[Lines from a dataset]
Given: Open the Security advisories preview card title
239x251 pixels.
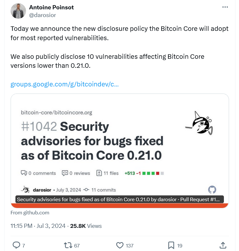Looking at the screenshot, I should pyautogui.click(x=92, y=141).
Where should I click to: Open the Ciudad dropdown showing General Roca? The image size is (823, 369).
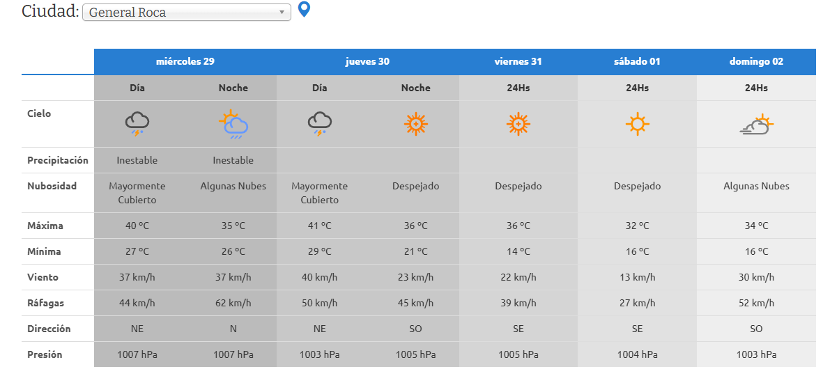pyautogui.click(x=187, y=13)
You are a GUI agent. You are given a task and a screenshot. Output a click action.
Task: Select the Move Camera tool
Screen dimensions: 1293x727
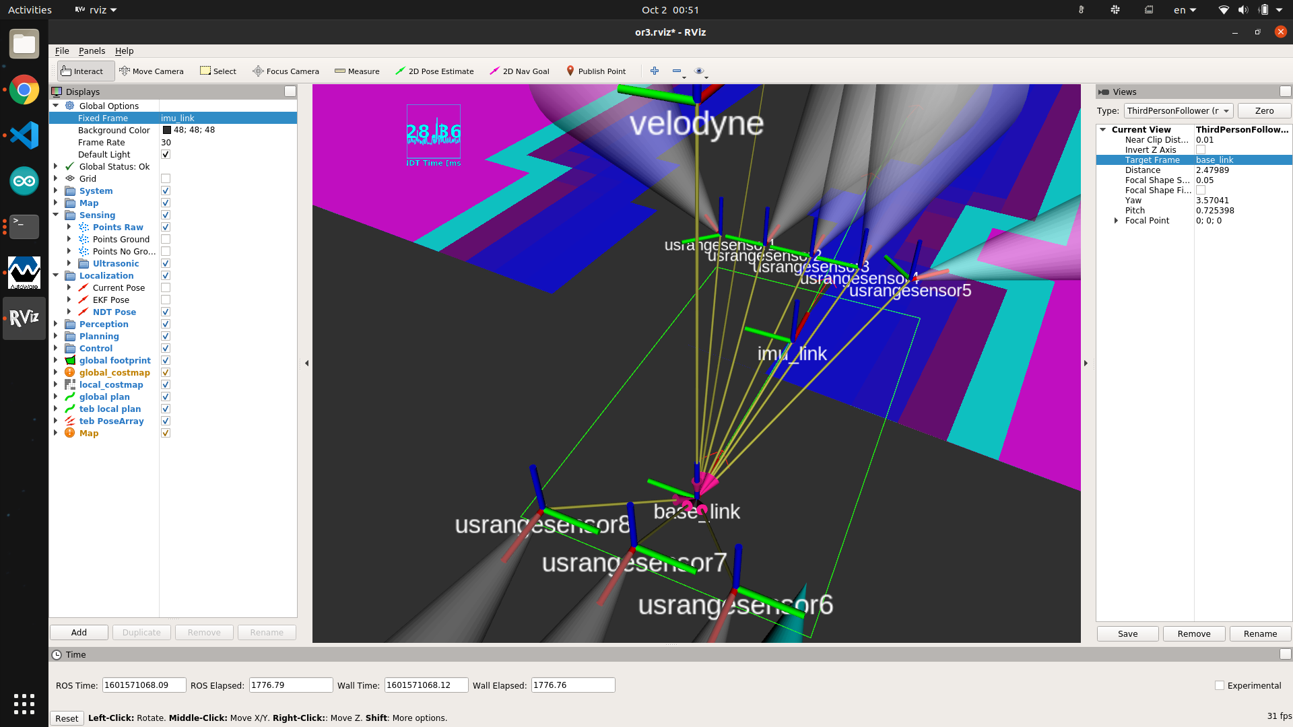152,71
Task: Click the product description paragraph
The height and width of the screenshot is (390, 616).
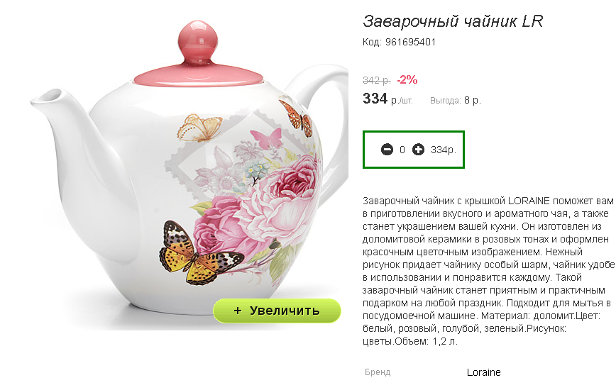Action: coord(489,271)
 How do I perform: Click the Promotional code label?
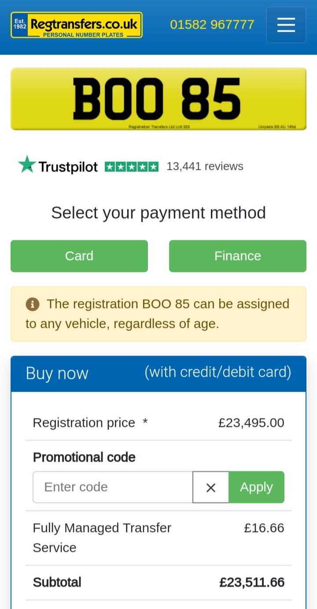pos(84,457)
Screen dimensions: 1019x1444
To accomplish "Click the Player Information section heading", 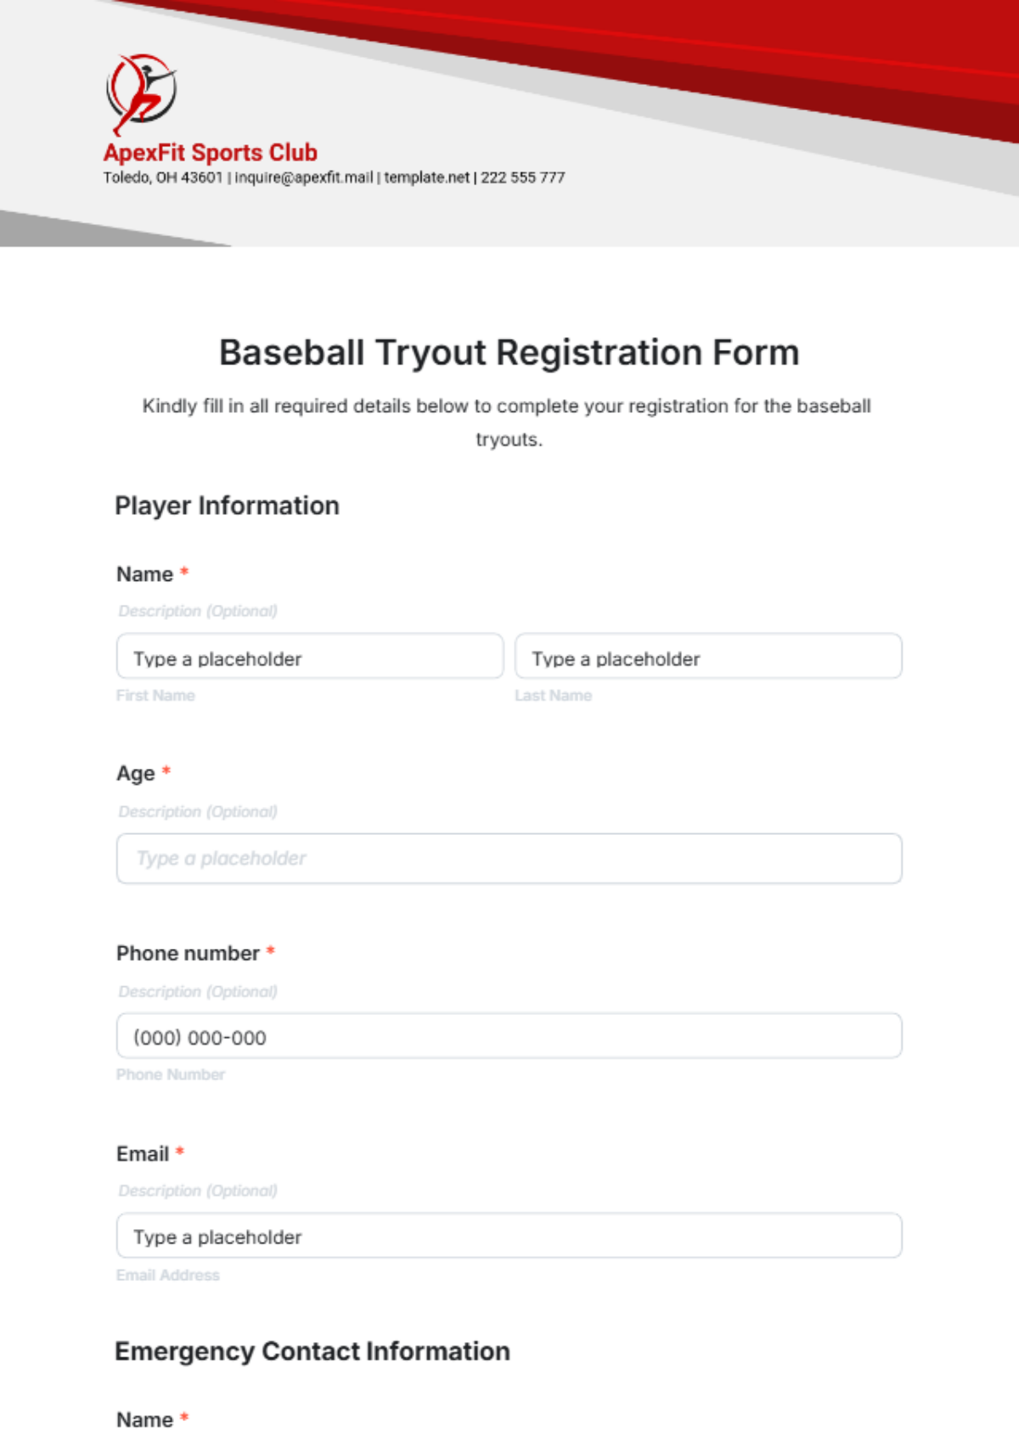I will (x=227, y=505).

» **Work to be completed**
Copy out the lines from the start of the records through the line that contains "pos(84,457)", including both ends. Leave the pictures out.

» **Response for this exercise**
Given: Open the Security advisories preview card title
239x251 pixels.
Looking at the screenshot, I should pyautogui.click(x=92, y=141).
Where should I click to: Open the Ciudad dropdown showing General Roca? The image size is (823, 369).
pyautogui.click(x=187, y=13)
You are a GUI agent. You are given a task and a screenshot. Output a click action.
Task: Select the Move Camera tool
Screen dimensions: 1293x727
152,71
Task: Click the product description paragraph
The height and width of the screenshot is (390, 616).
Action: coord(489,271)
 How do I perform: Click the Promotional code label?
pos(84,457)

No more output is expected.